The reality is that many community volunteers are themselves poor. They walk long distances to reach the most remote of communities. If they’re lucky, they may have access to a bicycle. They give generously of their time, energy, and caring. But they also give away the few material possessions they have, including food and clothes. Most of the time, they don’t receive any kind of compensation for their time and effort.
Many of these volunteers do this work over many years, and their families are impacted by their dedication. A UNAIDS study found that community volunteerism has a negative effect on family income and results in reduced food consumption in volunteers’ homes.
Based on Firelight’s experience, we believe that community volunteers should be compensated. Our grantee-partners are delighted to know that they can use our grant funds to provide compensation to their volunteers, including stipends or in-kind compensation, like grocery store vouchers or food packages. But whenever possible, they pay their volunteers because they know what a big difference even a limited income makes in their lives.

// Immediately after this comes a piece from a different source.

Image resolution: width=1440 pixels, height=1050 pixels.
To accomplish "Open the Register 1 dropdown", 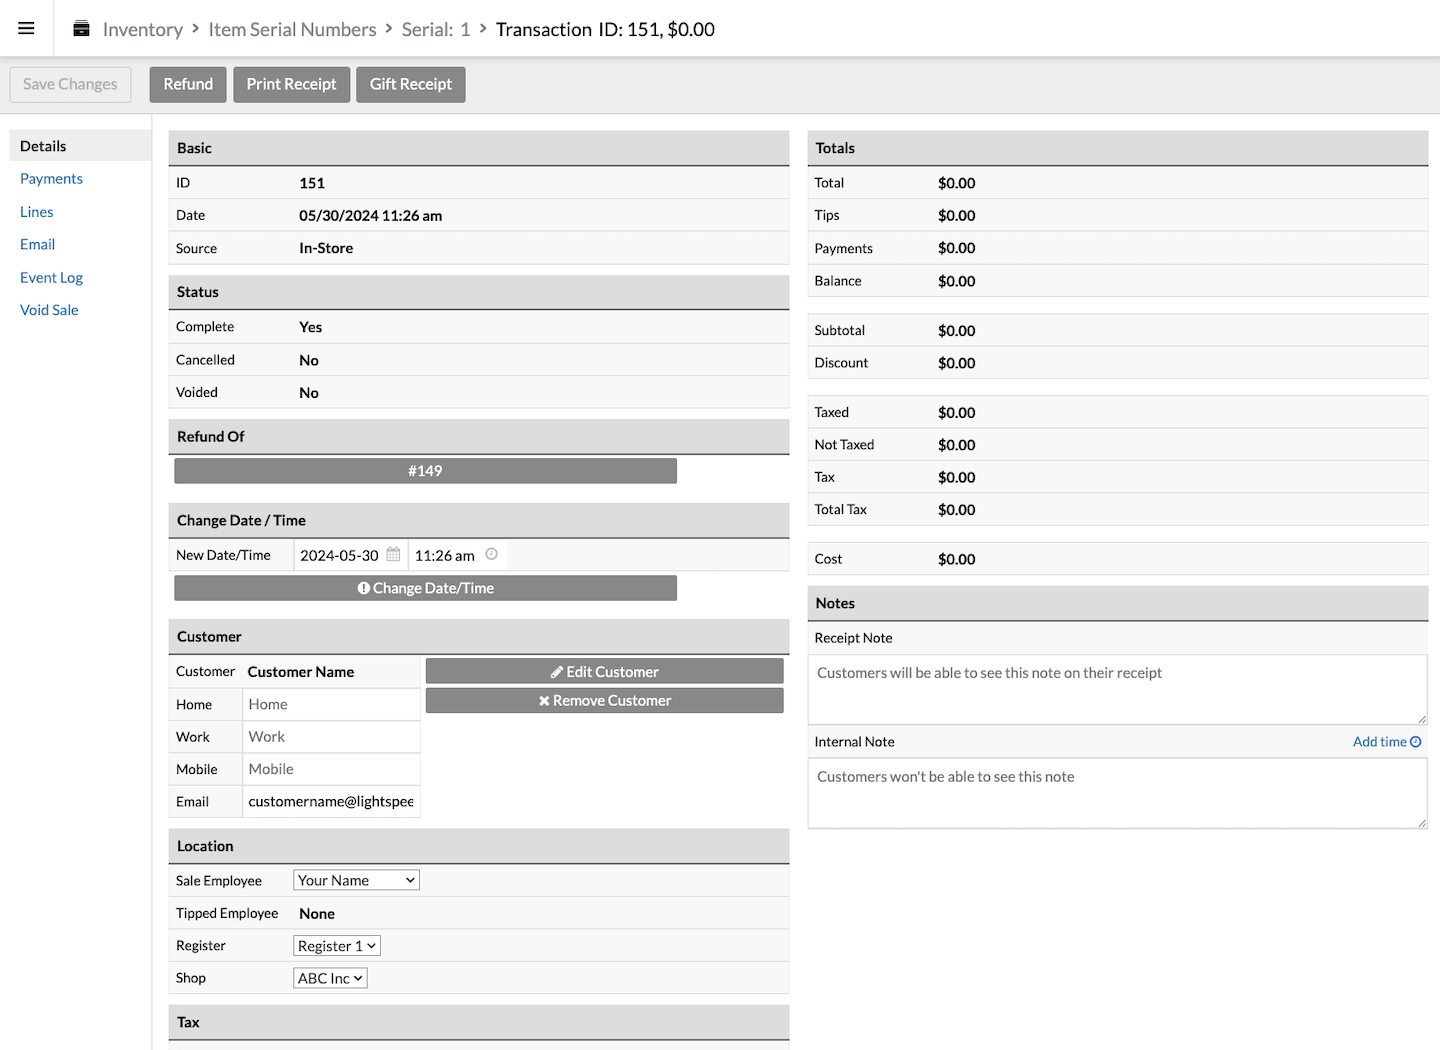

Organizations like PIH recognize that in training and paying volunteers they are professionalizing community health services, which has the benefit of raising the quality and consistency of care, and valuing the contributions of volunteers. But in communities with chronic poverty and high unemployment, paying community volunteers also stimulates the local economy by providing volunteers a steady income that helps them provide goods and services for their own families.
So what about the cost? According to PBS NOW host David Brancaccio’s back-of-the-envelope calculations, if you cost out the PIH model for Rwanda (approx. $150/per person), it would cost a total of $3.3 billion a year to bring paid “accompagnateurs” to the millions of people living with HIV/AIDS in Sub-Saharan Africa. As Brancaccio remarked, that's about what the U.S. government paid for the Cash-for-Clunkers program in 2009. He went on to point out that if you took the amount of money used to bail out former insurance giant AIG, you could fund community health volunteers to support every man, woman, and child living with HIV/AIDS in Sub-Saharan Africa for 25 years!
And the social and economic benefits would be exponential.
Indeed, the ethos of “ubuntu”—the concept that my well-being is intricately tied to the well-being of the people around me—is alive and well in Africa. In times of crisis, it is made tangible through community philanthropy—the poor giving to the poor. It is thanks to this amazing community phenomenon that Firelight’s small grants go such a long way.
“Social capital” is a life-saving currency for millions of families and their children in Africa. Without it, many would face extremely difficult, undignified, and isolated deaths. But because of that strong sense of community connection, sick adults are cared for and know that their children will receive help long after they are gone. When fully mobilized, we at Firelight have witnessed firsthand how “ubuntu” unleashes the transformative power of community action.
So as we honor, value, and celebrate the hundreds of thousands of volunteers who are making a difference in the lives of so many who remain out of reach of international aid efforts, we should not take that volunteerism for granted, nor use it as an excuse to keep people in poverty. Instead, let’s celebrate, strengthen, and support it.
But let us also provide the resources to provide fair compensation for fair labor.